Your bills are going up, but the taps aren't going to run dry if you are in a metropolitan area. (or even someplace like Jtree)


TGT

Social climber
So Cal
Jan 27, 2014 - 10:05am PT
Besides transport projects, just about every waste treatment plant in California either now has or will have at least tertiary treatment and full reclaimed water use.

Some of the plants go even farther with RO treatment to drinking water standards.



http://cdmsmith.com/en-US/Solutions/Water/The-Next-Frontier-of-Water-Reclamation.aspx

OCSD's will be built out to 130mgd San Jose has one too.

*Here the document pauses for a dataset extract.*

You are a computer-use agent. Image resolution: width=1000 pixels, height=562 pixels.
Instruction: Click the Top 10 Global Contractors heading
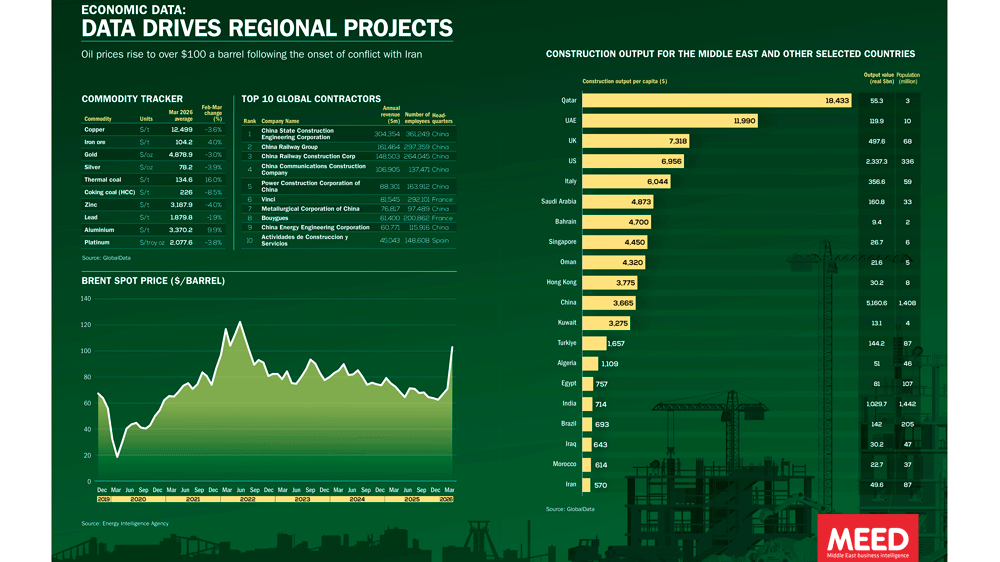311,99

Then there are the large desal projects.


http://carlsbad.patch.com/groups/business-news/p/carlsbad-desalination-plant-25-completed-with-expected-2016-opening
Posiedon in Carlsbad has broken ground (50MGD) and there's another large one that will be owned by Cal Water in the preconstruction process in Monterey.
patrick compton

Trad climber
van
Jan 27, 2014 - 10:34am PT
recreational watering for lawns and golf courses needs to be shut down immediately. SoCal is a frikkin desert.
Chaz

Trad climber
greater Boss Angeles area
Jan 27, 2014 - 10:42am PT
Does it matter where the water came from? Or where it would go if it weren't used to irrigate lawns or golf courses?
TGT

Social climber
So Cal
Jan 27, 2014 - 10:50am PT
In the short term, is JB right to request a 20% decrease in water use?

The 20% decrease was mandated by a program that started several years ago and most agencies are well on their way to compliance.

Most golf course, park and street median irrigation is now done with reclaimed water, other than some areas like Palm Springs.